Extract provided:

— BEGIN —

Notebook for creating the song_metadata.json file containing more metadata for songs in spotify_songs.csv. 

Uses the spotify API to retrieve song metadata

In [137]:
import pandas as pd
import json
import csv
from dotenv import load_dotenv
import os
import time
import requests

In [138]:
load_dotenv() # Load env variables from .env file

# Get Spotify api credentials from environment variables
client_id = os.getenv('SPOTIFY_CLIENT_ID')
client_secret = os.getenv('SPOTIFY_CLIENT_SECRET')

# Get the access token
auth_url = 'https://accounts.spotify.com/api/token'
auth_data = {
    'grant_type': 'client_credentials',
    'client_id': client_id,
    'client_secret': client_secret
}
auth_response = requests.post(auth_url, data=auth_data)
access_token = auth_response.json()['access_token']

# Set up the API endpoint and headers
api_url = 'https://api.spotify.com/v1/tracks'
headers = {
    'Authorization': f'Bearer {access_token}'
}

In [139]:
csv_file = "../dataset/spotify_songs.csv"
df = pd.read_csv(csv_file)

## Using the Spotify API
Take the songs from csv file and calls the tracks api to get song metadata.

Saved in song_metadata.json

In [141]:
%time 
# Load existing song metadata from the JSON file if it exists
if os.path.exists('temp_data/song_metadata_2.json'):
    with open('temp_data/song_metadata_2.json', 'r') as file:
        song_metadata = json.load(file)
else:
    song_metadata = []

id_start = 0 # update this with the index of the song you want to start with
batch_size = 30
# Create batches of 10 track IDs
track_id_batches = [df['track_id'].tolist()[i:i+batch_size] for i in range(id_start, len(df), batch_size)]

# Iterate over each batch of track IDs
for i, batch in enumerate(track_id_batches):
    print(f"Processing batch {i+1}/{len(track_id_batches)}")
    
    # Create the API request parameters
    params = {
        'ids': ','.join(batch)
    }
    
    # Retry the API request until a successful response is received
    while True:
        # Make the API request
        response = requests.get(api_url, headers=headers, params=params)
        print(response)
        
        if response.status_code == 200:
            track_results = response.json()
            
            # Iterate over each track in the batch
            for track in track_results['tracks']:
                if track:
                    track_id = track['id']
                    track_url = track['external_urls']['spotify']
                    preview_url = track['preview_url']
                    image_url = track['album']['images'][0]['url'] if track['album']['images'] else ""

— END —

Collected data entries:

— BEGIN —

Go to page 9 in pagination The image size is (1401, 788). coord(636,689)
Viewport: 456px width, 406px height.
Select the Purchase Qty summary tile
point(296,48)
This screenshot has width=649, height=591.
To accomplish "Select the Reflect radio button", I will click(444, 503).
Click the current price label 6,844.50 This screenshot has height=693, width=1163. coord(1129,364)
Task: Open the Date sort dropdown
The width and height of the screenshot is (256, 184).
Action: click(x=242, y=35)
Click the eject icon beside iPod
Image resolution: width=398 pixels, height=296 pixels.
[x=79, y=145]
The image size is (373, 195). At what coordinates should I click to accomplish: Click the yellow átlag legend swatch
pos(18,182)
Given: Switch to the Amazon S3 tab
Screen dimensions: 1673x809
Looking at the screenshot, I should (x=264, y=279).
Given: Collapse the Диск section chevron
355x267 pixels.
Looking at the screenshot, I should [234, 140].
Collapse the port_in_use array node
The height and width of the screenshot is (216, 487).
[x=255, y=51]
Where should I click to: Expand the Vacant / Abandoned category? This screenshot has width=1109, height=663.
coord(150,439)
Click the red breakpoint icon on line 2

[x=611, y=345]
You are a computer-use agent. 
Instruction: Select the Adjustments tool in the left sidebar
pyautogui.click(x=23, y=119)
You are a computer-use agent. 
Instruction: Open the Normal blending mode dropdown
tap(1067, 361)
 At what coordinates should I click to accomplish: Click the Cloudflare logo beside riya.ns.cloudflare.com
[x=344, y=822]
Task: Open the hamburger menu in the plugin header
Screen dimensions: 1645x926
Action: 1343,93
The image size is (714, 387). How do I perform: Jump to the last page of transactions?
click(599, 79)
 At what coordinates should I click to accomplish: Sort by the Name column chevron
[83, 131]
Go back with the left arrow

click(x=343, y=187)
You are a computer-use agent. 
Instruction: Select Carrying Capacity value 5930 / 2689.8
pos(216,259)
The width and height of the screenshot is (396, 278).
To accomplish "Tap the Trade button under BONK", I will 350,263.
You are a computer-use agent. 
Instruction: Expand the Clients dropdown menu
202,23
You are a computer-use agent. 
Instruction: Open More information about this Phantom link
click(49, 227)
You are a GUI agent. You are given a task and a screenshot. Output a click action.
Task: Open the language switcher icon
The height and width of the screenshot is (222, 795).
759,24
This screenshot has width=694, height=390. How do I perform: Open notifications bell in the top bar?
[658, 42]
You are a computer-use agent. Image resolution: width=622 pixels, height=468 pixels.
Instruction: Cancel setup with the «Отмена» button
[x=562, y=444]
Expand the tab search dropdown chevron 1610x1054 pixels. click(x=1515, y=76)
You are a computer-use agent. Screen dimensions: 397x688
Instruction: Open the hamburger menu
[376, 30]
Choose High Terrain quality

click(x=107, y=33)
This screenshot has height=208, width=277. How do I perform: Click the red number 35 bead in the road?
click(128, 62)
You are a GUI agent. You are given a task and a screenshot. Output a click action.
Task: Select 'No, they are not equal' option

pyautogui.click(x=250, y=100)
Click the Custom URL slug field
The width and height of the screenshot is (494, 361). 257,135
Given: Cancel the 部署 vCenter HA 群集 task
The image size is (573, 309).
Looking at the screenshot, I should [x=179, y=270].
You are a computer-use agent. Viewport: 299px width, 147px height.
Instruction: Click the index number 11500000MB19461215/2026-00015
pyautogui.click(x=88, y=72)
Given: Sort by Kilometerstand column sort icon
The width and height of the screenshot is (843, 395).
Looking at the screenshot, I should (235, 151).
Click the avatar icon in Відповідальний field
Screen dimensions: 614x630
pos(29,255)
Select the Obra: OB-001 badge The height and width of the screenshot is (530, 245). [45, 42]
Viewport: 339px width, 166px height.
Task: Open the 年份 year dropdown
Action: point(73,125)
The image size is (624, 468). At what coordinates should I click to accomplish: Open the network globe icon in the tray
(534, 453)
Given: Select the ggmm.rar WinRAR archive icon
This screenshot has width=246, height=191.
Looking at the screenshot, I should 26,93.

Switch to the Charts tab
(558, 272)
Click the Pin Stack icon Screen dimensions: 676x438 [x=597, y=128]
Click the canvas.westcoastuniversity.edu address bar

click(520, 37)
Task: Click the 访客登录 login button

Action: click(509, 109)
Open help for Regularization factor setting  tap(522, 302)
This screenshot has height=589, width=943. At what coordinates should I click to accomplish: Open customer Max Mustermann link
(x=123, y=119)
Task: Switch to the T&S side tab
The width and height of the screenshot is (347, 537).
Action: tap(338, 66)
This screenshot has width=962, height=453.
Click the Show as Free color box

— END —

To-do list:
1. Write out everything in the Spotify metadata notebook from "# Retry the" down to "track_results = response.json()".
2. Why does the Spotify metadata notebook check whether temp_data/song_metadata_2.json exists before it starts the batches?
Rely only on the Spotify metadata notebook.

Solution set:
1.
# Retry the API request until a successful response is received
    while True:
        # Make the API request
        response = requests.get(api_url, headers=headers, params=params)
        print(response)
        
        if response.status_code == 200:
            track_results = response.json()

2. The check is there so that song metadata already saved in temp_data/song_metadata_2.json can be loaded. If that file is found, its JSON is read into song_metadata. If it does not exist, song_metadata starts as an empty list.